Out-Law News 1 min. read

Harvesting info from another site did not infringe


A US judge has ruled that when a yacht seller used software to harvest information on sales from a rival's site, it did not infringe copyright. The seller had already won a defamation case after allegations of web site trespass.

St. Petersburg, Florida-based Nautical Solutions Marketing Inc. runs a site called YachtBroker.com that automatically harvests yacht sale information from other sites and provides the data to its own users.

One of the target sites, YachtWorld.com, based in Lake Forest, Illinois and owned by boats.com, objected, saying YachtBroker.com was trespassing on its site.

Nautical Solutions sued in the US District Court Middle District of Florida – and won $300,000 in compensatory and punitive damages in a jury verdict at the end of last year.

"This verdict is a big win for YachtBroker.com and for internet commerce," said G Donovan Conwell at the time, a lawyer with Florida law firm Fowler White Boggs Banker, who acted for the YachtBroker.com. "This was one of the key battles over who owns information posted on a web site," he continued, "and this jury understood that it belongs to whoever created or authored it, not to whoever happens to post it on a web site."

That decision was followed by another this month, clearing YachtBroker.com of copyright infringement.

Among the issues in the first lawsuit were two YachtBroker.com technologies. The first involved YachtBroker.com's search engine which runs on-line searches for yachts by enabling yacht brokers and their guests to look for yachts from the YachtBroker.com web site that are listed on public web sites across the internet.

The second technology involved was a YachtBroker.com service which simplifies the process of listing yachts on multiple web sites on the internet.

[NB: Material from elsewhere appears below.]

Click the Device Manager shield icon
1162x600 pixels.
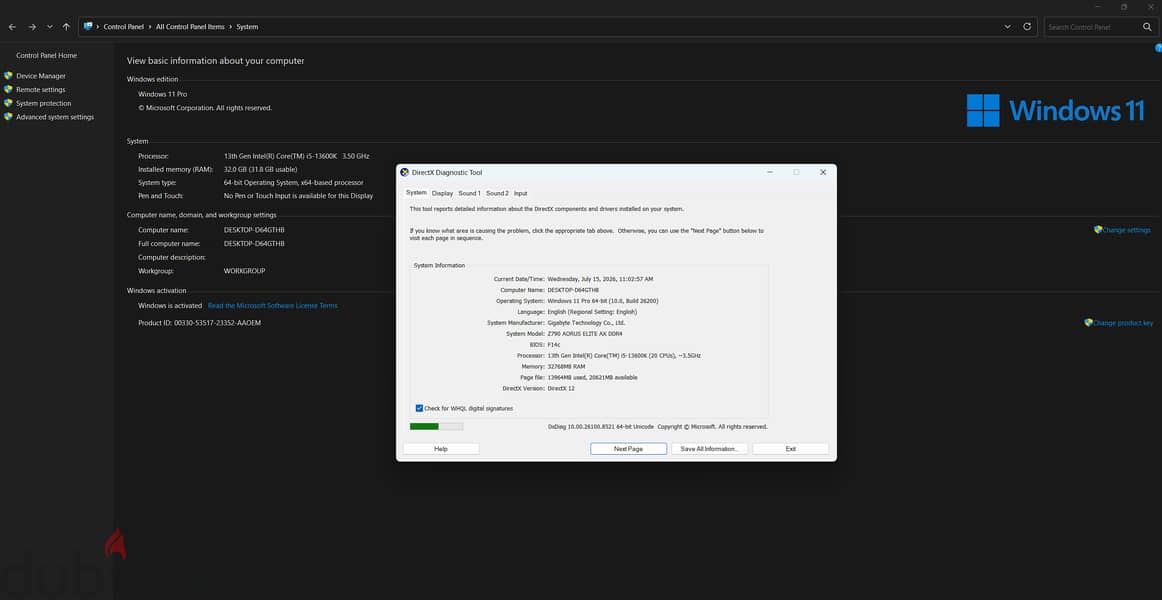[8, 76]
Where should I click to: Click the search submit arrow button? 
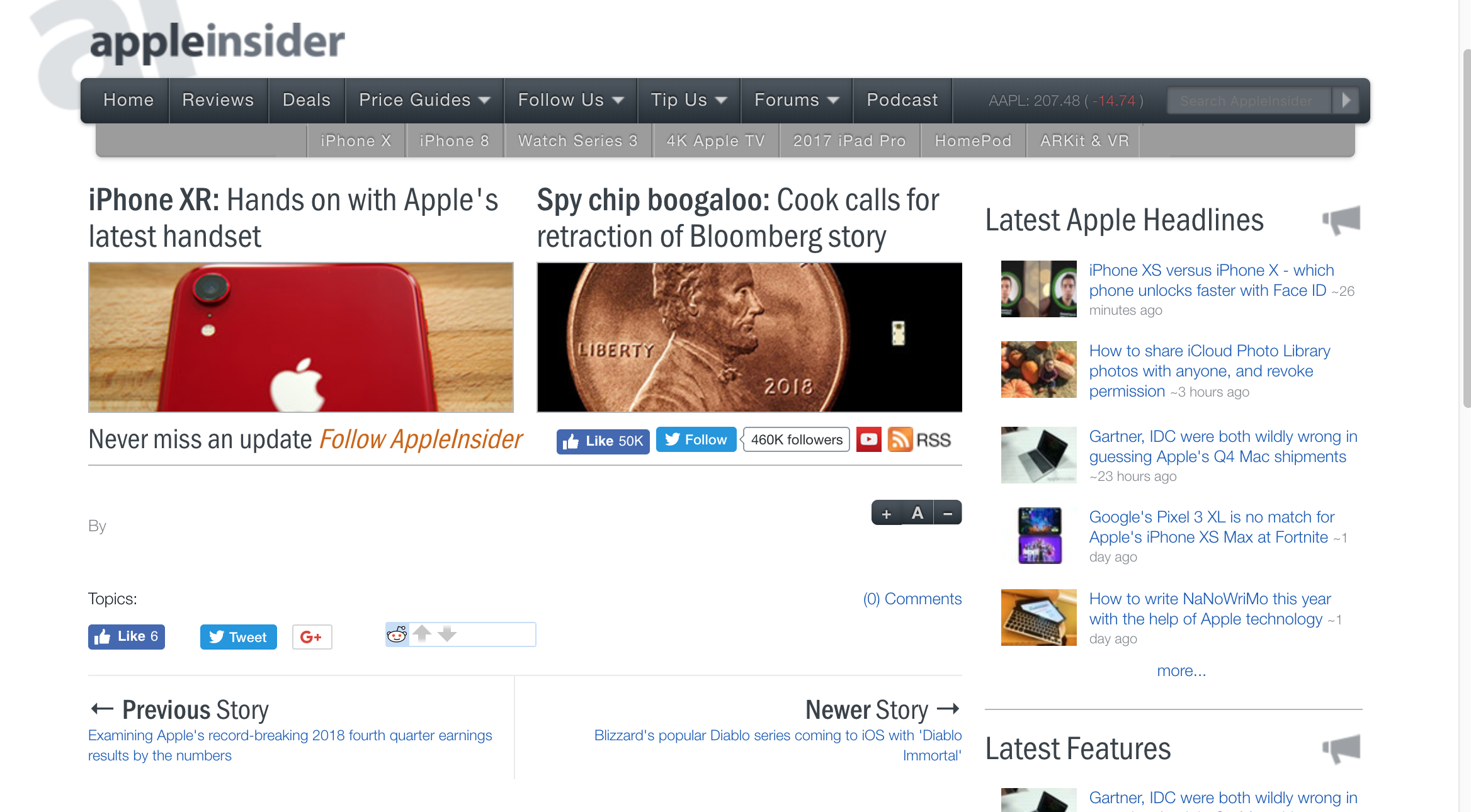(1346, 100)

YachtBroker.com argued that YachtWorld.com defamed YachtBroker.com by publishing false statements that YachtBroker.com's innovations and activities were illegal. In defending its technologies, Conwell said YachtBroker.com had presented evidence that yacht listings belong to the listing yacht brokers and not to YachtWorld.com.

This month, Judge Steven Merryday also cleared YachtBroker.com of copyright infringement. According to Associated Press, he reasoned that the rights to the photos and descriptions listed on YachtWorld.com were held by individual brokers, not Boats.com itself.

In European law, database protections exist that might make for a different outcome if a similar case took place here. In 2001, in the first case of its kind, on-line recruitment firm StepStone used these laws to block a rival from deep linking to its job adverts.